Além do processo colaborativo da tramitação do Marco Civil da Internet, há outros dois exemplos de como o trâmite legislativo aberto foi e tem sido utilizado para a consolidação de políticas públicas de alta relevância para o setor de tecnologia: o Marco Legal das Startups e o PL 21/2020, também conhecido como Marco Regulador da Inteligência Artificial, que ainda tramita no Congresso.
O Marco das Startups, finalizado em 2021, é fruto da junção de dois Projetos de Lei e durante toda a tramitação, como relator, pude receber contribuições após diversos debates e audiências públicas em torno do texto. Também foi providencial o diálogo com atores do ecossistema de inovação brasileiro e com o relator do texto no Senado, Sen. Carlos Portinho, até que o texto final se tornasse a Lei Complementar 182/2021. A quantidade de oitivas articuladas permitiu que o mercado se organizasse e consolidasse, de forma quase inédita, as prioridades legislativas para o setor. Exemplo de “nova” maneira de construção de política pública, como o ecossistema de fato merece.
Esse modus operandi tem se repetido na tramitação do PL 21/2020, que trata sobre inteligência artificial.

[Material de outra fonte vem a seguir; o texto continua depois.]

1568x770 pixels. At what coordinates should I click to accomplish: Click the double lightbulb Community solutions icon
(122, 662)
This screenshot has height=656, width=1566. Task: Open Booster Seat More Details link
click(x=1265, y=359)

Dispondo sobre princípios, direitos, deveres e mecanismos de governança da tecnologia em seu uso e desenvolvimento pelo poder público e iniciativa privada, inclusive de pessoas físicas no país, o PL delineia os fundamentos, a promoção de objetivos e mecanismos de defesa de interesses de partes interessadas, para além da dinâmica de incentivo e responsabilidade por parte dos entes federativos. Ainda em tramitação, a forma como o Legislativo tem ouvido a sociedade já nos mostra que a participação externa não pode, de maneira alguma, ser relevada.
A lição a tirar desses processos legislativos, é evidente: em temas relacionados à tecnologia, o Legislativo não pode ser inerte. Ao ser acionado para deliberar algo tão relevante, grandioso e tão presente na sociedade moderna, é preciso atenção máxima e, acima de tudo, ouvir a sociedade. Assim, a regulação da moderação de conteúdos nas redes não deve ficar restrita ao poder público, em qualquer uma das suas esferas.

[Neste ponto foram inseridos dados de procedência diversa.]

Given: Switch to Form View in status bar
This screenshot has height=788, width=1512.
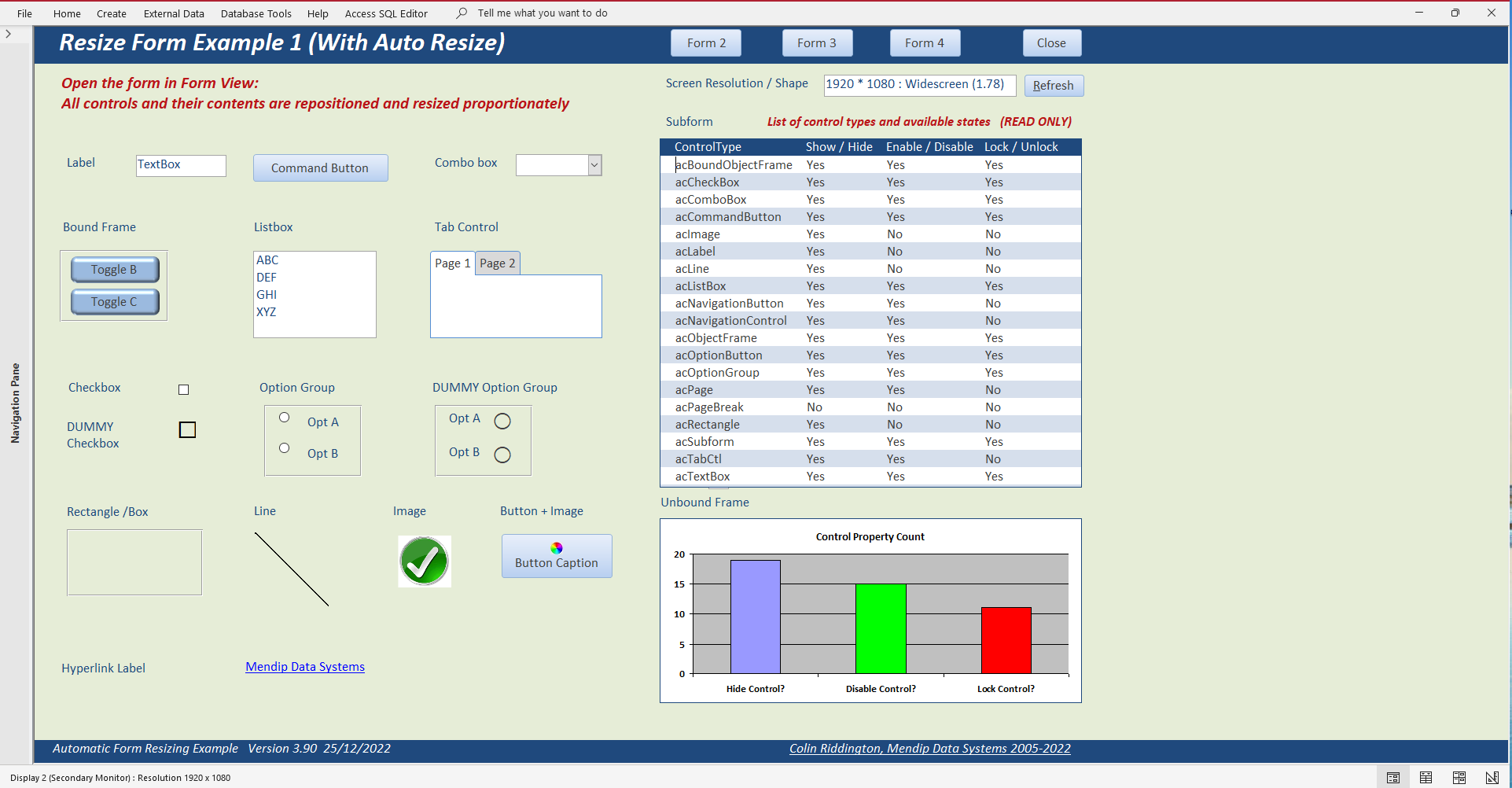Looking at the screenshot, I should tap(1392, 778).
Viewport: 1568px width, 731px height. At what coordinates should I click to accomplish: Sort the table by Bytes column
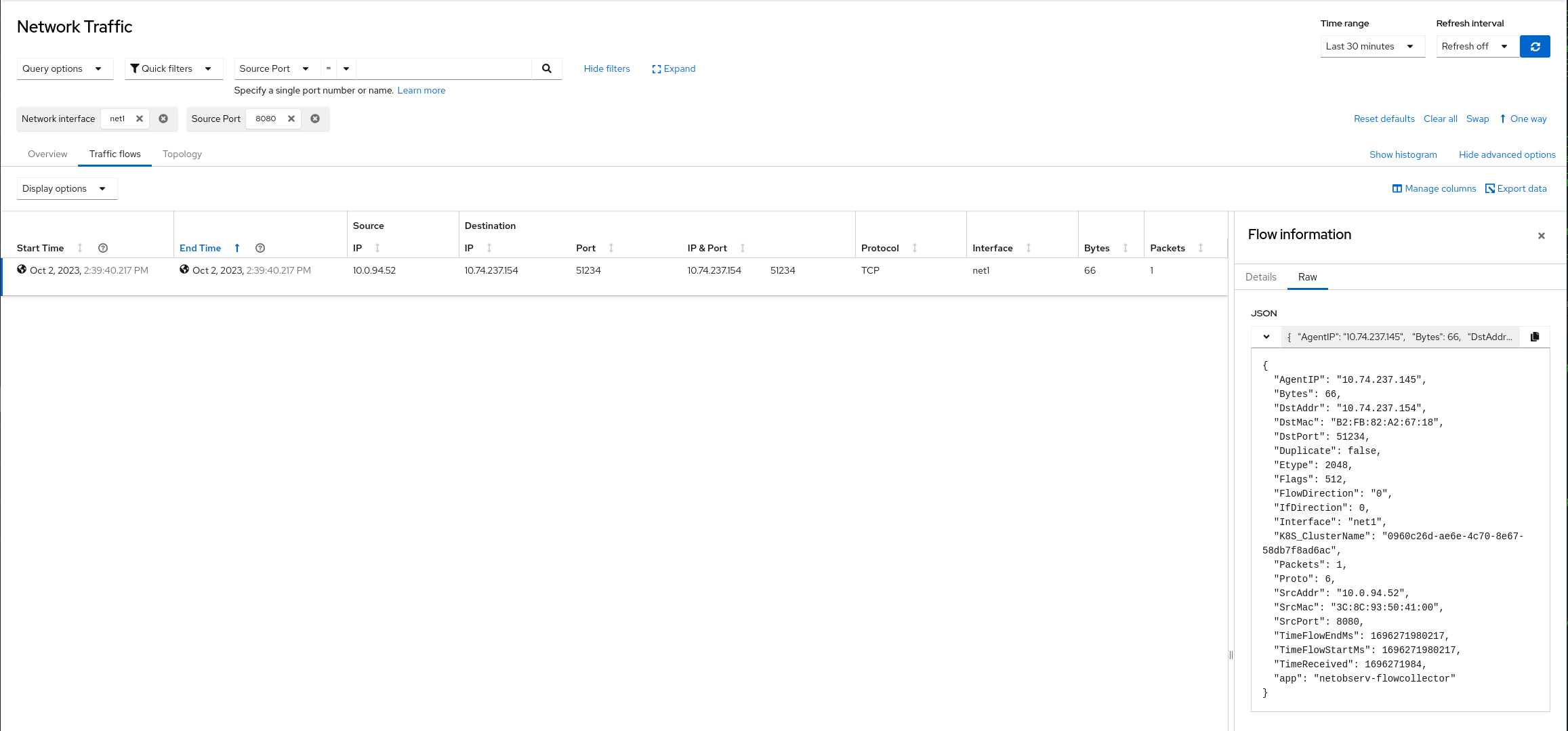tap(1125, 248)
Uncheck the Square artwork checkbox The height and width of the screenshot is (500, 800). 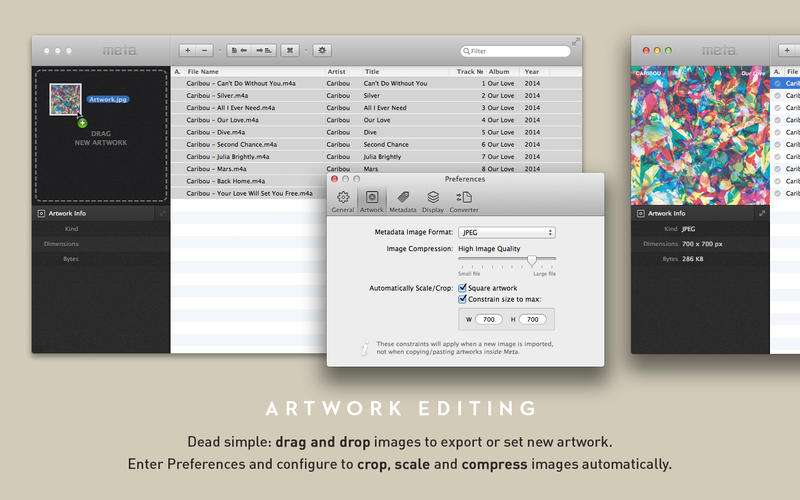[463, 287]
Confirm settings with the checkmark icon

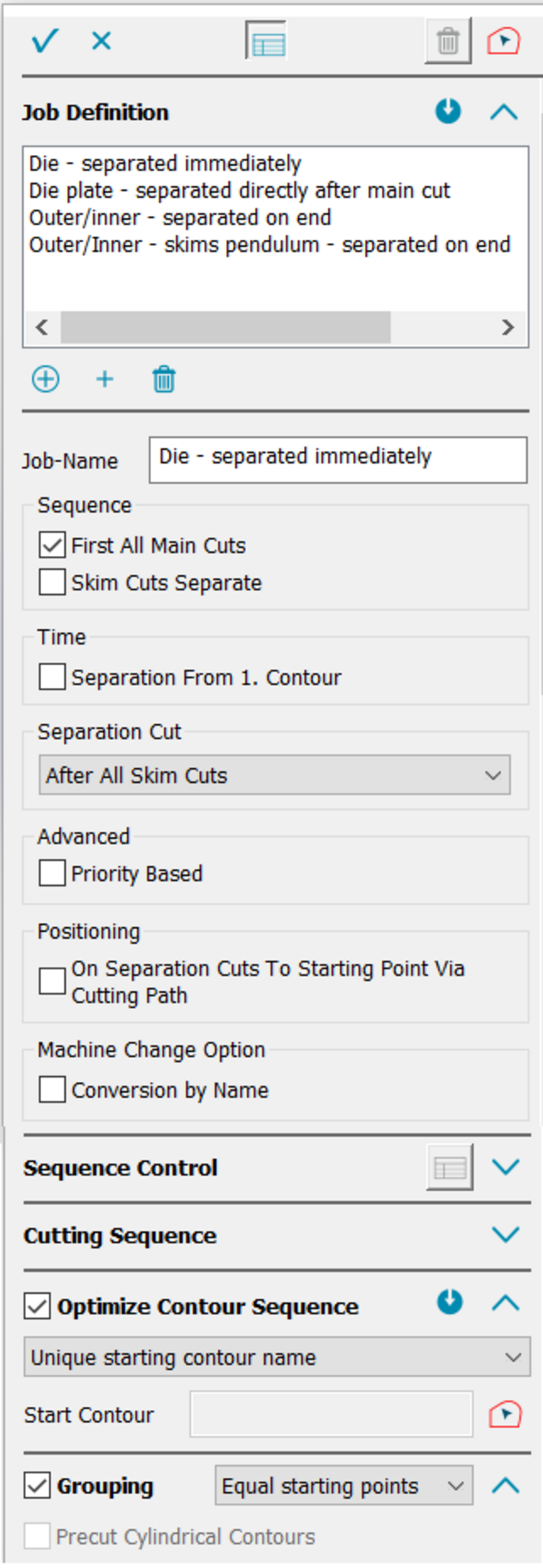[x=44, y=40]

Se vivemos em uma “sociedade em rede”, como definiu o sociólogo Manuel Castells, já não se trata mais de debate que envolve número fechado de atores. Não podemos negar, dessa forma, que regular um tema tão complexo quanto os limites da moderação de conteúdo realizada pelas plataformas digitais é um grande desafio; temos certeza, entretanto, que não há melhor desfecho do que aquele construído de forma colaborativa e que priorize, sobretudo, a segurança, a liberdade e o acesso dos cidadãos ao melhor que a tecnologia tem a oferecer.